I'm not aware of a good and reliable way to find out all the available major modes for programming languages. So I have to assume if users want to use BEGIN_SRC
, they would add the corresponding languages to that list (and I remember that's what the Org manual asks people to do, right?), and even if it is not in the list, you can just ignore the completing suggestions and enter a language identifier directly. Do you have any good solution to this problem?
And you remind me of the HTML, which has a different syntax for exporting after Org 9.0. I may need to update the code as well.
You're right, there's not a really clean solution. The best I can find at the moment is some combination of auto-mode-alist
and interpreter-mode-alist
, with the -mode
chopped off each symbol. That would leave some inappropriate modes in the list, but you could leave those in and it wouldn't be a big deal, or you could blacklist the few non-source-code modes and probably have fewer hardcoded modes than if you whitelisted the ones you want. Just an idea. :)
The best I can get right now is to extract information from the custom-type
of org-babel-load-languages
:
(mapcar (lambda (x) (car (last x)))
(cdr (plist-get
(cdr (get 'org-babel-load-languages 'custom-type))
:key-type)))
This should include all the languages that org-babel
supports.
Right, but source blocks can be used for languages that org-babel
doesn't support, i.e. they aren't always intended to be executed with Babel. :)

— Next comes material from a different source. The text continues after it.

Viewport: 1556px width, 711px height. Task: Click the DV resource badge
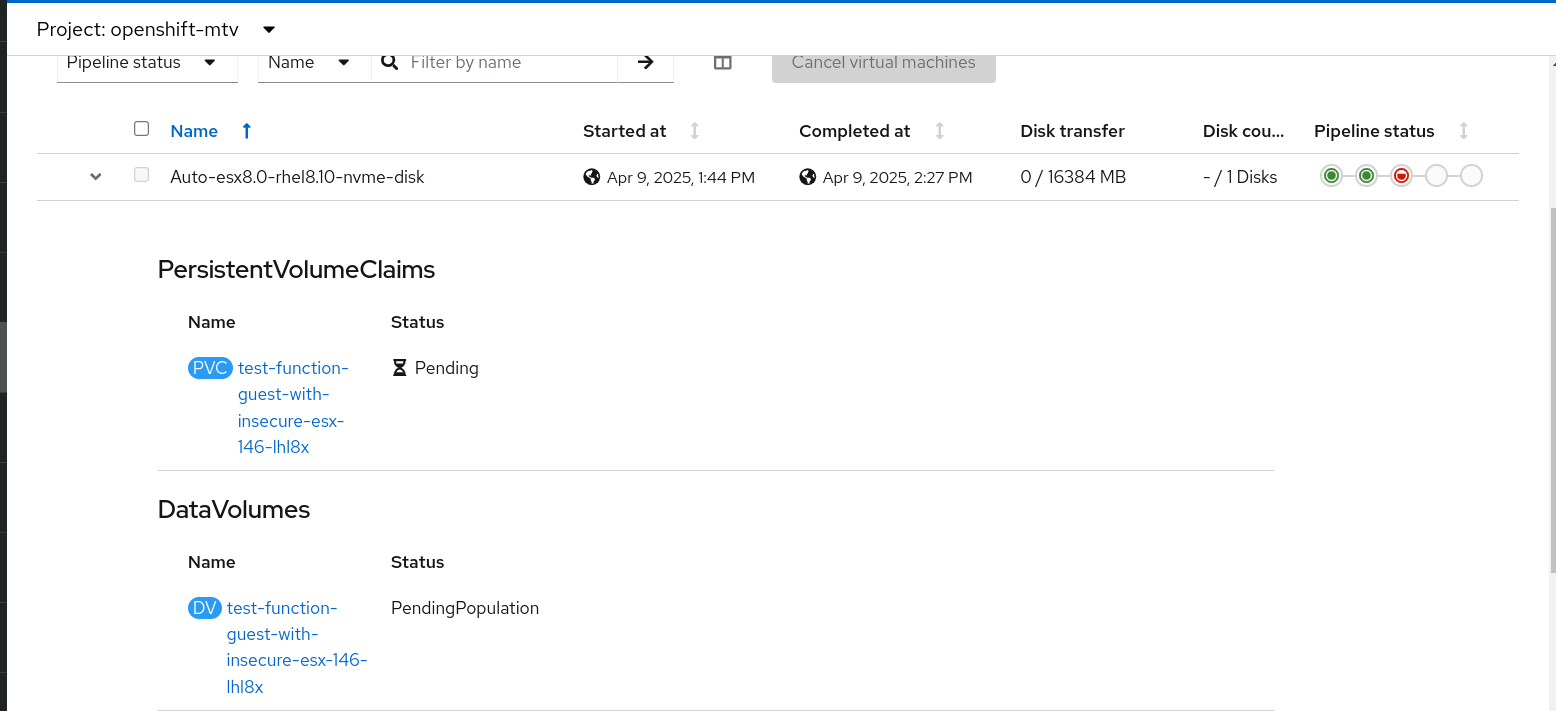[x=204, y=608]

Are there many languages that can't be "executed", like HTML? If not too much, we could just maintain a list and allow users to customize that variable.
I don't have any numbers, but I'm pretty sure that there are far more language-specific major modes in "Emacsland" than languages supported by Babel. That's why I'd suggest using something like auto-mode-alist
and chopping the -mode
off each symbol. It won't be perfect, but I think it might be something like 70-80% accurate, and that'd be far better than only offering the languages that users have manually added to org-babel-load-languages
. For example, for me that is approximately one, elisp; I occasionally execute Python in Babel, and specifically enable it in a certain Org file. Other than that, my use of Org source blocks is not for Babel.

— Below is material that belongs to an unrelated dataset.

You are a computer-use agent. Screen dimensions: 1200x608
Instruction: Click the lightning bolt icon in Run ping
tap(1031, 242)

Just some ideas. I'm not trying to tell you what to do with your package. :)
I'm not trying to tell you what to do with your package
No offense taken. :) Personally, I almost always use src
blocks with Babel. That's why I'm wondering what other useful cases there will be.
I think the src
blocks are mainly used for programming languages, which are supposed to be executed. The extracted custom-type
values contain 44 languages that Babel currently supports, which should cover most common use cases (hopefully). But as you said, HTML could be an example that is not intended to be used for Babel. The problem of using auto-mode-alist
is that it may contain too many major modes that are not related to programming languages, and that makes me hesitant to take the approach.

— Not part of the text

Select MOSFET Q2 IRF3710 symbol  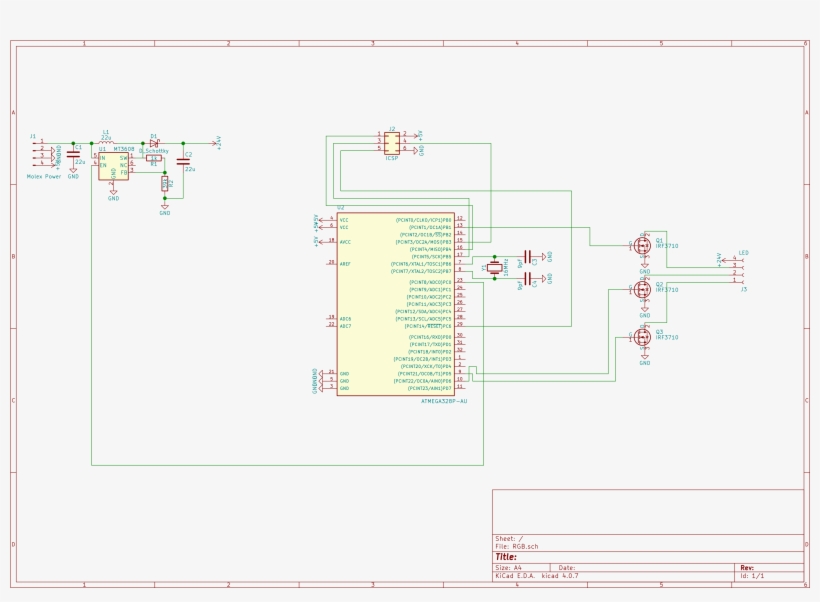tap(641, 291)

Are you saying that the non-programming use cases could also be very common in src
blocks? I'm assuming the opposite, so adding things like HTML to a customizable variable by default and letting users add their special "languages" is the best compromise I could think of right now.
Are you saying that the non-programming use cases could also be very common in src blocks?
I think that is fairly common, yes. For example, non-executable formats can be shown in source blocks, like INI, YAML, JSON, etc, all of which have Emacs major modes. And while many types of languages can be executed in Babel, not all of them are generally suitable for that, e.g. C, Rust, etc., and I doubt many users would have languages like that in their Babel load list.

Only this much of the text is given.